Study of Oral MRT-2359 in Selected Cancer Patients

Phase 1 enrollment population:

NSCLC
SCLC
High-grade neuroendocrine cancer of any primary site
Any solid tumors with L-MYC or N-MYC amplification
DLBCL

Phase 2 enrollment population:

Any solid tumors with L-MYC or N-MYC known amplification
NSCLC or SCLC with known L-MYC or N-MYC mRNA expression status (testing will be provided)

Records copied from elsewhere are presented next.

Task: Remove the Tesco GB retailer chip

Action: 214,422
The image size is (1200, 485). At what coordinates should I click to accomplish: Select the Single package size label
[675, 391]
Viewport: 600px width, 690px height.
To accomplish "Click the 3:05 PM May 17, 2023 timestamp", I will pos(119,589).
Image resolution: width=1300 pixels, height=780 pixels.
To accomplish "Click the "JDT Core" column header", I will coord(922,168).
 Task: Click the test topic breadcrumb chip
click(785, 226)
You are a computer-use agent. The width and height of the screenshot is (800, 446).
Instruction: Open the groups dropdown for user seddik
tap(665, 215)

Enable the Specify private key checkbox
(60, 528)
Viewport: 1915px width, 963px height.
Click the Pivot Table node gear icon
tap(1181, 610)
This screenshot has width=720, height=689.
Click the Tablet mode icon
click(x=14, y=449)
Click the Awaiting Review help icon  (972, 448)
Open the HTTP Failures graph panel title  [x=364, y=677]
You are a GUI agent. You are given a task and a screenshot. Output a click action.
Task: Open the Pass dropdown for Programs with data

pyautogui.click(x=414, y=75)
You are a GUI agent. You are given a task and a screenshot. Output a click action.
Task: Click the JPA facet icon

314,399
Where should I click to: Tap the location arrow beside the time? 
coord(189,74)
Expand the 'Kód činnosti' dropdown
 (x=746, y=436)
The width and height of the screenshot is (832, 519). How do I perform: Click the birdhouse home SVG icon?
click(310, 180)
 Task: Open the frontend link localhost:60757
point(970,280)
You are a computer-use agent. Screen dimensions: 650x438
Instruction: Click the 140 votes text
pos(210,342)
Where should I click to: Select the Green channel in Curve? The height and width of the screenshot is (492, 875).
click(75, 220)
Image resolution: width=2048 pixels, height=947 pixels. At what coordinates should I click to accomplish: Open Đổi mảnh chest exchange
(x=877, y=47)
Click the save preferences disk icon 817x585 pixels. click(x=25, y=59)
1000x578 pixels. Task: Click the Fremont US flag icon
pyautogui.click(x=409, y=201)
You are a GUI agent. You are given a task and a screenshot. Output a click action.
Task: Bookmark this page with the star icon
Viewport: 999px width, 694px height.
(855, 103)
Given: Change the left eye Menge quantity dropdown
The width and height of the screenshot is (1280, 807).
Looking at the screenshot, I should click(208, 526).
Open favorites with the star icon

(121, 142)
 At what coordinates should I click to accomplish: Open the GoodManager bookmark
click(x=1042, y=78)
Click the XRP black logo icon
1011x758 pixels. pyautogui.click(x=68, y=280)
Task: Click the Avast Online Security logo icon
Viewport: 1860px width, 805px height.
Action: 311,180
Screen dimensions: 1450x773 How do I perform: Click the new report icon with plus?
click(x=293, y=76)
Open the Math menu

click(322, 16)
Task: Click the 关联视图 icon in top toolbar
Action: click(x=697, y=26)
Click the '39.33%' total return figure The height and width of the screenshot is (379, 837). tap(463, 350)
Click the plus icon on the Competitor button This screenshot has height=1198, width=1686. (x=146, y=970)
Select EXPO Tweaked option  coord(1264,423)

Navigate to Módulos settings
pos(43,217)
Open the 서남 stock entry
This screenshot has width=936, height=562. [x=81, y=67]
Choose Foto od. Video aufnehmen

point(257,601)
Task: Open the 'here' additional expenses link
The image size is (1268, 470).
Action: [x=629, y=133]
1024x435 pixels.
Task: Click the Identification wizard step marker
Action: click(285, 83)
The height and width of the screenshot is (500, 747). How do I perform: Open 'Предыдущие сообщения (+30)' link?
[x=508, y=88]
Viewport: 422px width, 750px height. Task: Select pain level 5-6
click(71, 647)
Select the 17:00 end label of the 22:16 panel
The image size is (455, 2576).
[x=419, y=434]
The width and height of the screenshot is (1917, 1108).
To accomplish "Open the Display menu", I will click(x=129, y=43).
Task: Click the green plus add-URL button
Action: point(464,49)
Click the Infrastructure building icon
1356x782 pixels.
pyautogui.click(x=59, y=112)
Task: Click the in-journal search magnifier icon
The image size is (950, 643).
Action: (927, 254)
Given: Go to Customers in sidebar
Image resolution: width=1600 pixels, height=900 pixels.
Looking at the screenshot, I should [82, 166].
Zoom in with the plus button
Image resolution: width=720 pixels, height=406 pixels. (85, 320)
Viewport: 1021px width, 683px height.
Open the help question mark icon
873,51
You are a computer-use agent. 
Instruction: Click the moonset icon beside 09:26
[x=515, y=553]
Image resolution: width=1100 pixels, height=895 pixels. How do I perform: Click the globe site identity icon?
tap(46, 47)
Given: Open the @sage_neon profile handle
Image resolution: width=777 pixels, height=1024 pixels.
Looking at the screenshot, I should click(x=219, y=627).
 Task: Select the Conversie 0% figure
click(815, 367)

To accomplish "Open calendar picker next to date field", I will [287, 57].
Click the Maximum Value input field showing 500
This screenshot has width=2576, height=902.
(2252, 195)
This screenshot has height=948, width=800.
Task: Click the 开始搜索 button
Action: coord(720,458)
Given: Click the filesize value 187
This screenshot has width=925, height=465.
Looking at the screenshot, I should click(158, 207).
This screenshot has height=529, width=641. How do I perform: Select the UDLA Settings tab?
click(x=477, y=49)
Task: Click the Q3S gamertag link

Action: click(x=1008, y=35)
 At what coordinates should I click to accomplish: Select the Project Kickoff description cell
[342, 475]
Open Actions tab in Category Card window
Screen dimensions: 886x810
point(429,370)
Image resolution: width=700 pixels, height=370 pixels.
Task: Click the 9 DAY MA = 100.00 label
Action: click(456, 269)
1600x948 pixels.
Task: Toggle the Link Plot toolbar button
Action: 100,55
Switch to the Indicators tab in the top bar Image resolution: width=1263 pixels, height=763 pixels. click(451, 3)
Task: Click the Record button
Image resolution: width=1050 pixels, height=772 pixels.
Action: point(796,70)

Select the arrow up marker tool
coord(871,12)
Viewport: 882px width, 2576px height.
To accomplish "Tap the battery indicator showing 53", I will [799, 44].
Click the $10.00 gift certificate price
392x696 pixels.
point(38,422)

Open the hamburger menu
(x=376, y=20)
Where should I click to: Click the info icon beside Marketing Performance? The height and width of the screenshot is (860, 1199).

Phase 1 and Phase 2 Inclusion Criteria:

Have a selected advanced solid tumor or DLBCL (listed above) for which there are no further standard therapeutic options available
Be age ≥ 18 years and willing to voluntarily complete the informed consent process
A predicted life expectancy of ≥ 3 months and an ECOG performance status ≤ 2
Have measurable disease by RECIST 1.1 (Eisenhauer et al., 2009) in case of solid tumors or Revised Response Criteria for Malignant Lymphoma (Phase 1 only) (Cheson et al., 2014) in case of DLBCL
Have adequate organ function defined by the selected laboratory parameters
If female of childbearing potential, avoid becoming pregnant and agree to use acceptable methods of contraception after informed consent, throughout the study, and for 90 days after the last dose of MRT-2359
Male of reproductive potential must use an approved methods of contraception from informed consent until 90 days after study discharge

Exclusion Criteria:

Have received prior chemotherapy, definitive radiation, biological cancer therapy or any investigational agent within 21 days before the first dose of study treatment, or have any AEs that have failed to recover to baseline
Have received bisphosphonates or denosumab within 14 days before the first administration of the study drug unless they were given for acute hypercalcemia
Inability to swallow oral medication
Have received prior therapy with a GSPT1 degrader that was discontinued due to an AE
Have received prior auto-HCT and not fully recovered from effects of the last transplant
Have received prior allogeneic hematopoietic stem cell transplantation within past 6 months and/or have symptoms of graft-versus-host disease. Patients requiring minimal intervention such as topical steroids are eligible
Have received a live vaccine within 90 days before the first dose of study treatment
COVID-19 immunization within 14 days of receiving the first dose of MRT-2359
Current use of chronic systemic steroid therapy in excess of replacement doses (prednisone ≤ 10 mg/day is acceptable)
Have clinically significant active malabsorption syndrome or other condition likely to affect gastrointestinal absorption of the study drug
Have a history of a second malignancy, unless controlled not requiring therapy
Have clinically active central nervous system involvement and/or carcinomatous meningitis. Patients with treated and stable brain metastases (not progressing for at least 4 weeks prior to enrollment) not requiring steroids are eligible
Have a confirmed history of (non-infectious) pneumonitis that required steroids
Have known human immunodeficiency virus (HIV) unless the patient is on antiviral therapy with undetectable HIV RNA levels
Have known hepatitis B or C infection(s) unless treated with undetectable hepatitis B DNA or hepatitis C RNA levels
Clinically significant cardiac disease
Be pregnant or breastfeeding